Fifty remaining homeless campers from the 250 who were camping along two miles of the Joe Rodota Trail in a Sonoma County Regional Park in Santa Rosa were gathered their belongings in compliance with a final deadline to leave Friday.
Some left in loaded pickup trucks, 12 were going to a temporary emergency camp in east Santa Rosa that accommodates 60 people in mostly 64-square-foot structures, others were planning to go to the Sam Jones homeless shelter or the Redwood Gospel Mission in Santa Rosa. Some said they didn’t know where they were bound.
The county declared a health emergency in December along the trail containing makeshift tarp tents and simple wood structures because of unsafe and unsanitary conditions including human waste, discarded needles, fire hazards and a rat infestation. Neighbors living along the trail demanded action during meetings of Board of Supervisors and the Santa Rosa City Council.
Employees of several Sonoma County departments and agencies were on hand Friday to access the health and human service needs of the campers, provide transportation and direct the campers to housing options.
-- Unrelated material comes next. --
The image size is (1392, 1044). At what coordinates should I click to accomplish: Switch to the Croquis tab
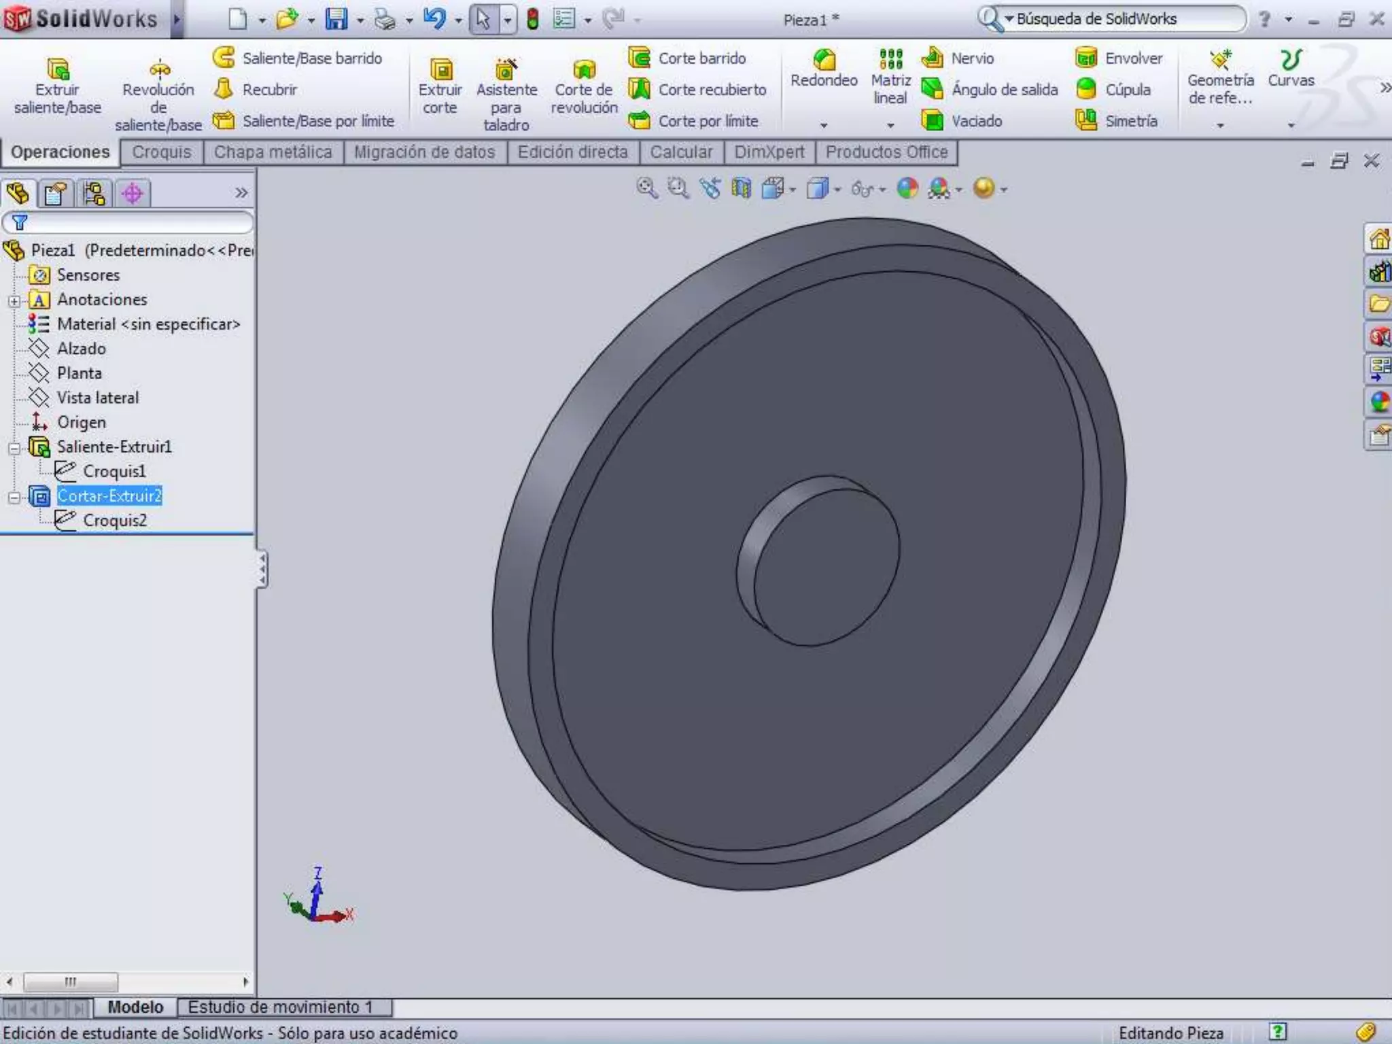pos(162,152)

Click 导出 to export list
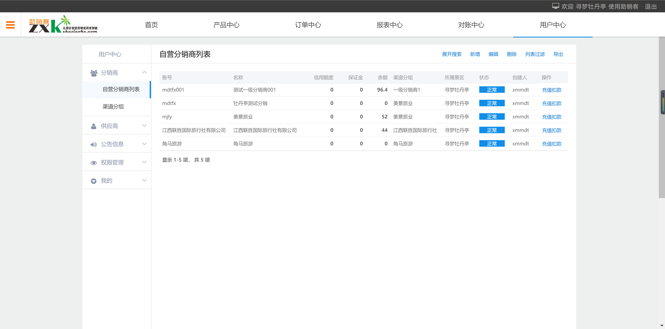click(558, 54)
Then cleaning of the trail was to start immediately and finished by March.
Sonoma County Regional Parks rangers and Santa Rosa police were present, but there appeared to be no arrests of campers who refused to leave as of early Friday afternoon.
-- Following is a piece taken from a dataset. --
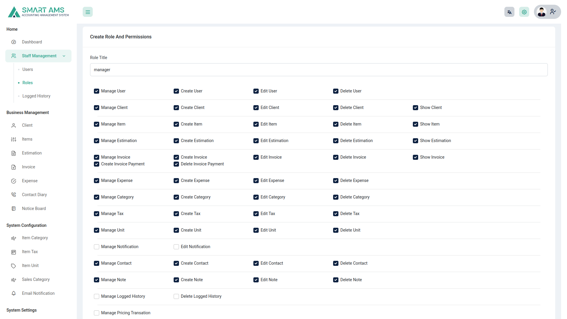The width and height of the screenshot is (567, 319).
Task: Open the user profile dropdown
Action: (x=547, y=12)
Campers were provided with two bins on wheels for their belongings and up to two more totes for storage up to 90 days in lockers at a nearby facility.
Advocates for the homeless also were present, including Kathleen Finigan of Homeless Action.
“I think the county is trying. This is a significant departure from previous efforts by other organizations. The county has been kinder and more responsive. It’s cause for optimism.”
“Nothing was done for years to alleviate the suffering of 3,000 people on the streets.”
Miles Sarvis of the Squeaky Wheel Bicycle Coalition, favors moving the homeless campsite from the trail to a large parking lot at the Sonoma County Fairgrounds in Santa Rosa.
“These people were not offered an alternative. They were evicted on the pretense of an emergency. The county is the emergency.”
“This is not a solution at all. We’ll see this again.”
Camper Jody Clay, 51 and a 40-year resident of Sonoma County, said he, like some others did not know what their next move will be, but many left to avoid arrest.
“People are crying. They don’t know where to go.”
“The whole nation is learning about this.”
“I have changed my life. I like being sober but it’s hard to (live) out here.”
“I was sober for 19 years then my brother died of cancer and all my strength turned into weakness. I’m clean now. I have a 10-year(-old) daughter. All I need is some stability in a place away from all this.”
A few hours later, Clay said he learned there was a bed for him at the Redwood Gospel Mission in Santa Rosa.